- [Exercice proposé]: D'après le texte sur le port de Tanger-Med, combien de tonnes de drogue les douanes espagnoles ont-elles saisies il y a quelques mois ?

- [Texte de lecture]:
━━━━━━━━

Et voilà donc que des millions de nos compatriotes se sont concentrés sur ces jupes que personne n’a vraiment vues, oubliant les dizaines de tonnes de drogue dont les plus grands journaux du monde ont abondamment parlé, présentant le port de Tanger-Med comme une passoire qui laisse transiter toute cette effrayante quantité de drogue, au point que de grands journalistes se sont interrogés sur ce monstre qui laisse passer d’aussi monstrueux tonnages de stups…

Jusqu’à aujourd’hui, nous ne savons pas qui était le propriétaire de ces 50 tonnes. Nous n’avons entendu parler que des sanctions qui ont frappé deux malheureux douaniers, puis l’affaire a été enterrée, ou plutôt plongée dans une de ces interminables enquêtes dont on apprend l’ouverture mais dont on ne connaît jamais ni la fin ni l’issue. En effet, si nous étions informés des suites judiciaires, si suites il y a, bien des choses changeraient et c’est bien la raison pour laquelle les enquêtes sur les drogues commencent et ne se terminent jamais.

Cela étant, l’affaire des 50 tonnes n’est pas la seule qui ait secoué cet immense port. Il y a quelques mois, les douanes espagnoles avaient procédé à la prise de 80 tonnes cette fois, venant elles aussi de Tanger-Med, et jusqu’à l’écriture de ces lignes, on ne sait toujours pas à qui appartenait ce chargement. Est-il raisonnable que cette quantité passe en une semaine par cette infrastructure que l’on présente comme une merveille, malgré les appareils gigantesques appelés scanners et sous les yeux de dizaines d’agents et d’officiers, et que plusieurs mois après, personne ne sache ni n’apprenne les ressorts de cette affaire ?

Mais il semblerait que les gens aient d’autres préoccupations dans ce pays, autres que le drogue, bien que la drogue au Maroc conditionne tant la politique que la société, modèle les partis et attire les notables, fonde l’économie et crée la richesse. Mais tout cela est rien… le plus important est la jupe d’Inezgane, l’homo de Fès, le short de Safi, l’idylle de deux ministres, et bien d’autres choses aussi vaines et futiles… les gens doivent être divertis par des faits anodins afin qu’ils ne s’intéressent pas aux événements importants.

Alors, en attendant que l’on se réveille… bon vent à tous les dealers et trafiquants de ce beau pays.

━━━━━━━━

- [Extrait de données]:
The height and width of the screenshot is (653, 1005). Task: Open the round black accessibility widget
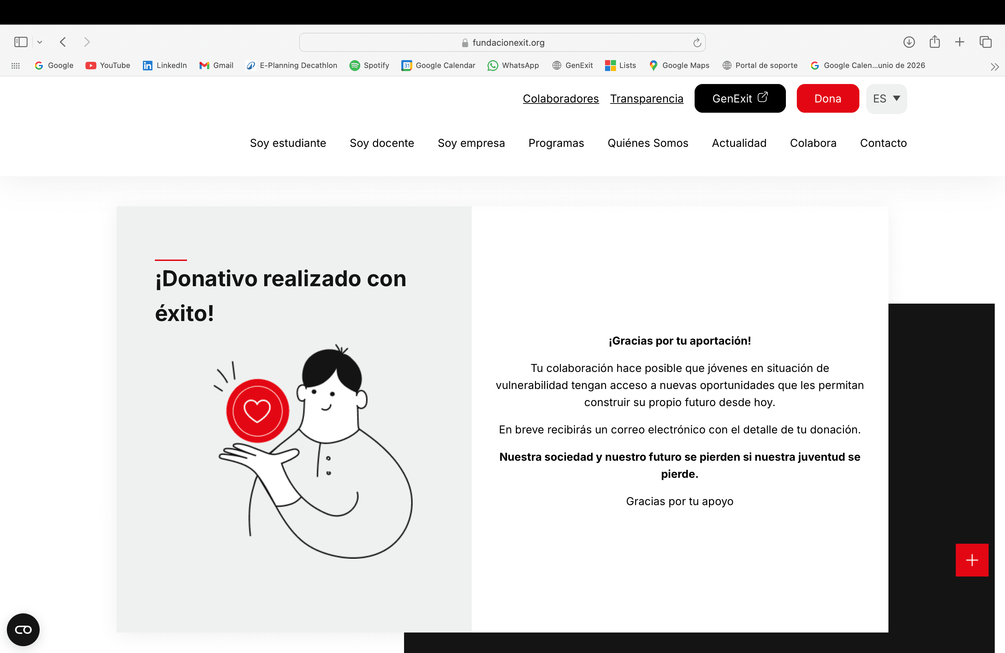click(23, 629)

━━━━━━━━

- [Solution du problème]: 80 tonnes.